Маклак делает широкий жест и набрасывает еще полтинник. Шесть пятьдесят да рубль с полтиной. Ровно восемь. А нужно восемь двенадцать. Да еще на троллейбус.
– Два, – повторяю я маклаку, – понимаешь, не хватает, – два рубля…
– Ладно, давай! – маклак снисходительно уступает, и я бегу дальше.
В водочный уже не пускают. Уборщица с тряпкой в руке стоит намертво.
– Мне коньяк, – говорю я и протискиваюсь впритык, – понимаете, коньяк…
Уборщица на меня смотрит и неожиданно для себя открывает. Потом спохватывается, но уже поздно. Сзади врываются еще двое.
Я подбегаю к витрине. Слава Богу! Есть!
5– Ну, как, успел? – добродушно улыбается товарищ Хохлов и порывисто идет на сближение. В коридоре никого нет, и товарищ Хохлов открывает на ходу свой портфель. Четким движением выхватывает бутылку и щелкает затвором замка.
– А теперь пошли.
Мы заходим в приемную и проходим мимо секретарши. Товарищ Хохлов окидывает ее хозяйским взглядом. Секретарше года двадцать три. В пишущую машинку вдеты с копиркой листы. Что-то печатает. При нашем появлении прерывается и поворачивает голову.

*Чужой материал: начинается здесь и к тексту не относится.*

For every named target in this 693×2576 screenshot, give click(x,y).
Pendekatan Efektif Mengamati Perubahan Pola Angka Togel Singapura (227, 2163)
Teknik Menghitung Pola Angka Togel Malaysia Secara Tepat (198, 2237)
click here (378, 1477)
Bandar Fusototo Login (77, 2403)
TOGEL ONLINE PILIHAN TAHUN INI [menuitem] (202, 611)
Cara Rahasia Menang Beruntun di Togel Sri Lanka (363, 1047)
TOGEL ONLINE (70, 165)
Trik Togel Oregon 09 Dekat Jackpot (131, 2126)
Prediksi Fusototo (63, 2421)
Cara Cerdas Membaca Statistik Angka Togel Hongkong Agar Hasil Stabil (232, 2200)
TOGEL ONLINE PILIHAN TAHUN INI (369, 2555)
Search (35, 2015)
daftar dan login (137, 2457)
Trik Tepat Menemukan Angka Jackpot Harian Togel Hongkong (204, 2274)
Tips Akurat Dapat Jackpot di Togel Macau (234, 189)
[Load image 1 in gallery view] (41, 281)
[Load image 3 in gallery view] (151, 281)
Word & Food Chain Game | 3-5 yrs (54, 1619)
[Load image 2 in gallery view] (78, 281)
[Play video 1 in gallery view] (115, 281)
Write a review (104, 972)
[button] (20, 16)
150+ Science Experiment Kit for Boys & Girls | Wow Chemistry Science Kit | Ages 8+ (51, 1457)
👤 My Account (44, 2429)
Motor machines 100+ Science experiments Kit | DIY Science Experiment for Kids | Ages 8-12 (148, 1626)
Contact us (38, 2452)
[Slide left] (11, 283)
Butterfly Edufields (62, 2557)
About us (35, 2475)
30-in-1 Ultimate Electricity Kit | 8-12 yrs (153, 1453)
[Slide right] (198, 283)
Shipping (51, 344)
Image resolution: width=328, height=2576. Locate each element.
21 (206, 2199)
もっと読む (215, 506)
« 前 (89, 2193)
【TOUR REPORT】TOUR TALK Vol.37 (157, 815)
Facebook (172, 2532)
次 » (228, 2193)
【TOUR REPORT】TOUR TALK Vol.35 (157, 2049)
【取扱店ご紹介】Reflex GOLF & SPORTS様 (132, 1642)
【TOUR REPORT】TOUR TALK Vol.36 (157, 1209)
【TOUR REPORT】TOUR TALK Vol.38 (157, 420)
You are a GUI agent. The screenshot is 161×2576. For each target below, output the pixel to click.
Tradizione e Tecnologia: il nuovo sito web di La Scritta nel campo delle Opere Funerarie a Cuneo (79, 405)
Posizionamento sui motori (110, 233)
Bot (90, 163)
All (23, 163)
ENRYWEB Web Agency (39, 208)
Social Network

Мы уже в кабинете, и товарищ Хохлов открывет тумбочку.
– Что стоишь, садись… – бросает мне приятельским тоном товарищ Хохлов и достает вместе со стаканом бутылку «Иверии». Из бутылки уже примерно треть отпита. Секретарша без всякого выражения разглядывает меня из приемной.
– Люськ, выпить хочешь? – подмигивает товарищ Хохлов и, порывшись в закромах тумбочки, вытаскивает еще один стакан. Деловито прищуривается и выдувает из него крошки.
– Вы же, Николай Сергеевич, знаете, что я со вторника не пью… – кокетливо произносит секретарша и, обиженно отвернувшись, продолжает печатать.
– Ну, смотри, как хочешь…
Товарищ Хохлов наливает мне первому и придвигает. Потом себе.
– Не так-то просто было их уломать, – признается товарищ Хохлов и кивает на свой портфель, – а это… сам понимаешь… надо угостить… Ну, давай. За удачу!Дядя вася
По клеенке ползет таракан. Прицелившись тряпкой, я наношу удар. Таракан прекращает движение и застывает.
На кухню пришел дядя Вася. Это наш новый сосед. Его вселили в одну из бывших комнат Натальи Михайловны.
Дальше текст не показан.